PROBLEM: Return the following lines word for word, with nothing changed.
++++ INPUT DATA ++++
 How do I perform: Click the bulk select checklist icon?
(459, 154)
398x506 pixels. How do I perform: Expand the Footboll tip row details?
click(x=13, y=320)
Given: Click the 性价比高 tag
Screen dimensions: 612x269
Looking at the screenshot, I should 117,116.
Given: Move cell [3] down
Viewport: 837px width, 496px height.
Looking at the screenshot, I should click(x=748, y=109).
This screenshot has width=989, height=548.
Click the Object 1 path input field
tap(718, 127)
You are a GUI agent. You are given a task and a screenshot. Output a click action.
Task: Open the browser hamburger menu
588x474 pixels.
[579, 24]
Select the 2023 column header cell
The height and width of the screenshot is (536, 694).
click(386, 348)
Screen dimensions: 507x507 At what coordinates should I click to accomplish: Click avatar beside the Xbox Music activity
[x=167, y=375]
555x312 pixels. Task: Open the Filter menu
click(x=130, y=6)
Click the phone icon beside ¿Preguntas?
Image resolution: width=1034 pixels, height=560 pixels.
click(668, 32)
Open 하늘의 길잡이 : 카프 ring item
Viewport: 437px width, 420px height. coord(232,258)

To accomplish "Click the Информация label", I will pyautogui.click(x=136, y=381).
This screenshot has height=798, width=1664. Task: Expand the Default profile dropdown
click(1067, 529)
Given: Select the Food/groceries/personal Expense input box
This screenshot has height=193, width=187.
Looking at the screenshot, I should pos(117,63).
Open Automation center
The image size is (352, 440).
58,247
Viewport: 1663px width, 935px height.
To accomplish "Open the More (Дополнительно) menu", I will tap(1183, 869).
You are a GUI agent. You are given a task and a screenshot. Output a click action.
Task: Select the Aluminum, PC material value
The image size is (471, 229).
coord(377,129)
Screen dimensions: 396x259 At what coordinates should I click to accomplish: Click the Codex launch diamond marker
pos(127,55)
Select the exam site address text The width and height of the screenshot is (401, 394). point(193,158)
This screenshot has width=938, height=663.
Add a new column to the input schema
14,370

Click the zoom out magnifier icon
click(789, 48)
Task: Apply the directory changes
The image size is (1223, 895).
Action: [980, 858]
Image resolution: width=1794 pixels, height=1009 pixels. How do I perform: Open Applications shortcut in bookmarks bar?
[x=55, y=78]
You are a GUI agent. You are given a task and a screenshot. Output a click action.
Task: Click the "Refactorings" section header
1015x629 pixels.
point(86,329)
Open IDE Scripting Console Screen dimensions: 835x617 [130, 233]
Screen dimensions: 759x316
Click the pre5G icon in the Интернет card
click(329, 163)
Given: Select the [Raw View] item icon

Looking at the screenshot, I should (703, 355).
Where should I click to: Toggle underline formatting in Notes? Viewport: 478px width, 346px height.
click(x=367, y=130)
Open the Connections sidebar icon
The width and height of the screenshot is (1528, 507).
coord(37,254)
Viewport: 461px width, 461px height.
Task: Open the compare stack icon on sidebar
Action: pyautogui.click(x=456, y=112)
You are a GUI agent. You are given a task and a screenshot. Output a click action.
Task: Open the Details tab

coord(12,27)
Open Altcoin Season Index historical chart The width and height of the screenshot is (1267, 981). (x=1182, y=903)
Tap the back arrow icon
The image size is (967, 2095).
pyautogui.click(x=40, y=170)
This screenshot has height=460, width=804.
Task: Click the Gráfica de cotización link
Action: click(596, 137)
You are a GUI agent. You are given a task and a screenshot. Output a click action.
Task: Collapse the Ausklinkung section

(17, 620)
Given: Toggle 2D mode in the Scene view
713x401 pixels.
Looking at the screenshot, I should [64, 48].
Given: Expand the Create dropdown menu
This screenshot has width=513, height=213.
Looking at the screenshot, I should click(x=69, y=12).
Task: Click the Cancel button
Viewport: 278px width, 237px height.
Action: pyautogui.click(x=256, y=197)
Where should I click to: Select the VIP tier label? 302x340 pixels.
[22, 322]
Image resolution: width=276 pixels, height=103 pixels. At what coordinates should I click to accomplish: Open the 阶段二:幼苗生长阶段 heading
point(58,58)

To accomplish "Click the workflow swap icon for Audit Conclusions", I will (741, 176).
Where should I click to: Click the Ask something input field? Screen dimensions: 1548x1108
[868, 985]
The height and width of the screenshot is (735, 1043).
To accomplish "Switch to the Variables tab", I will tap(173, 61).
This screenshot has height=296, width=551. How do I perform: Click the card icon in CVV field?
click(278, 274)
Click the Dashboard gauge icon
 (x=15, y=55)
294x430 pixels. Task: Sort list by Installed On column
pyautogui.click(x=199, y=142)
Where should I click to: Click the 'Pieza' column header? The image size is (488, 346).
++++
EXERCISE OUTPUT:
 How do I perform: Click the bulk select checklist icon?
(459, 154)
398x506 pixels. How do I perform: Expand the Footboll tip row details?
click(x=13, y=320)
Given: Click the 性价比高 tag
Screen dimensions: 612x269
Looking at the screenshot, I should 117,116.
Given: Move cell [3] down
Viewport: 837px width, 496px height.
Looking at the screenshot, I should click(x=748, y=109).
This screenshot has width=989, height=548.
Click the Object 1 path input field
tap(718, 127)
You are a GUI agent. You are given a task and a screenshot. Output a click action.
Task: Open the browser hamburger menu
588x474 pixels.
[579, 24]
Select the 2023 column header cell
The height and width of the screenshot is (536, 694).
click(386, 348)
Screen dimensions: 507x507 At what coordinates should I click to accomplish: Click avatar beside the Xbox Music activity
[x=167, y=375]
555x312 pixels. Task: Open the Filter menu
click(x=130, y=6)
Click the phone icon beside ¿Preguntas?
Image resolution: width=1034 pixels, height=560 pixels.
click(668, 32)
Open 하늘의 길잡이 : 카프 ring item
Viewport: 437px width, 420px height. coord(232,258)

To accomplish "Click the Информация label", I will pyautogui.click(x=136, y=381).
This screenshot has height=798, width=1664. Task: Expand the Default profile dropdown
click(1067, 529)
Given: Select the Food/groceries/personal Expense input box
This screenshot has height=193, width=187.
Looking at the screenshot, I should pos(117,63).
Open Automation center
The image size is (352, 440).
58,247
Viewport: 1663px width, 935px height.
To accomplish "Open the More (Дополнительно) menu", I will tap(1183, 869).
You are a GUI agent. You are given a task and a screenshot. Output a click action.
Task: Select the Aluminum, PC material value
The image size is (471, 229).
coord(377,129)
Screen dimensions: 396x259 At what coordinates should I click to accomplish: Click the Codex launch diamond marker
pos(127,55)
Select the exam site address text The width and height of the screenshot is (401, 394). point(193,158)
This screenshot has width=938, height=663.
Add a new column to the input schema
14,370

Click the zoom out magnifier icon
click(789, 48)
Task: Apply the directory changes
The image size is (1223, 895).
Action: [980, 858]
Image resolution: width=1794 pixels, height=1009 pixels. How do I perform: Open Applications shortcut in bookmarks bar?
[x=55, y=78]
You are a GUI agent. You are given a task and a screenshot. Output a click action.
Task: Click the "Refactorings" section header
1015x629 pixels.
point(86,329)
Open IDE Scripting Console Screen dimensions: 835x617 [130, 233]
Screen dimensions: 759x316
Click the pre5G icon in the Интернет card
click(329, 163)
Given: Select the [Raw View] item icon

Looking at the screenshot, I should (703, 355).
Where should I click to: Toggle underline formatting in Notes? Viewport: 478px width, 346px height.
click(x=367, y=130)
Open the Connections sidebar icon
The width and height of the screenshot is (1528, 507).
coord(37,254)
Viewport: 461px width, 461px height.
Task: Open the compare stack icon on sidebar
Action: pyautogui.click(x=456, y=112)
You are a GUI agent. You are given a task and a screenshot. Output a click action.
Task: Open the Details tab

coord(12,27)
Open Altcoin Season Index historical chart The width and height of the screenshot is (1267, 981). (x=1182, y=903)
Tap the back arrow icon
The image size is (967, 2095).
pyautogui.click(x=40, y=170)
This screenshot has height=460, width=804.
Task: Click the Gráfica de cotización link
Action: click(596, 137)
You are a GUI agent. You are given a task and a screenshot. Output a click action.
Task: Collapse the Ausklinkung section

(17, 620)
Given: Toggle 2D mode in the Scene view
713x401 pixels.
Looking at the screenshot, I should [64, 48].
Given: Expand the Create dropdown menu
This screenshot has width=513, height=213.
Looking at the screenshot, I should click(x=69, y=12).
Task: Click the Cancel button
Viewport: 278px width, 237px height.
Action: pyautogui.click(x=256, y=197)
Where should I click to: Select the VIP tier label? 302x340 pixels.
[22, 322]
Image resolution: width=276 pixels, height=103 pixels. At what coordinates should I click to accomplish: Open the 阶段二:幼苗生长阶段 heading
point(58,58)

To accomplish "Click the workflow swap icon for Audit Conclusions", I will (741, 176).
Where should I click to: Click the Ask something input field? Screen dimensions: 1548x1108
[868, 985]
The height and width of the screenshot is (735, 1043).
To accomplish "Switch to the Variables tab", I will tap(173, 61).
This screenshot has height=296, width=551. How do I perform: Click the card icon in CVV field?
click(278, 274)
Click the Dashboard gauge icon
 (x=15, y=55)
294x430 pixels. Task: Sort list by Installed On column
pyautogui.click(x=199, y=142)
Where should I click to: Click the 'Pieza' column header? The image size is (488, 346).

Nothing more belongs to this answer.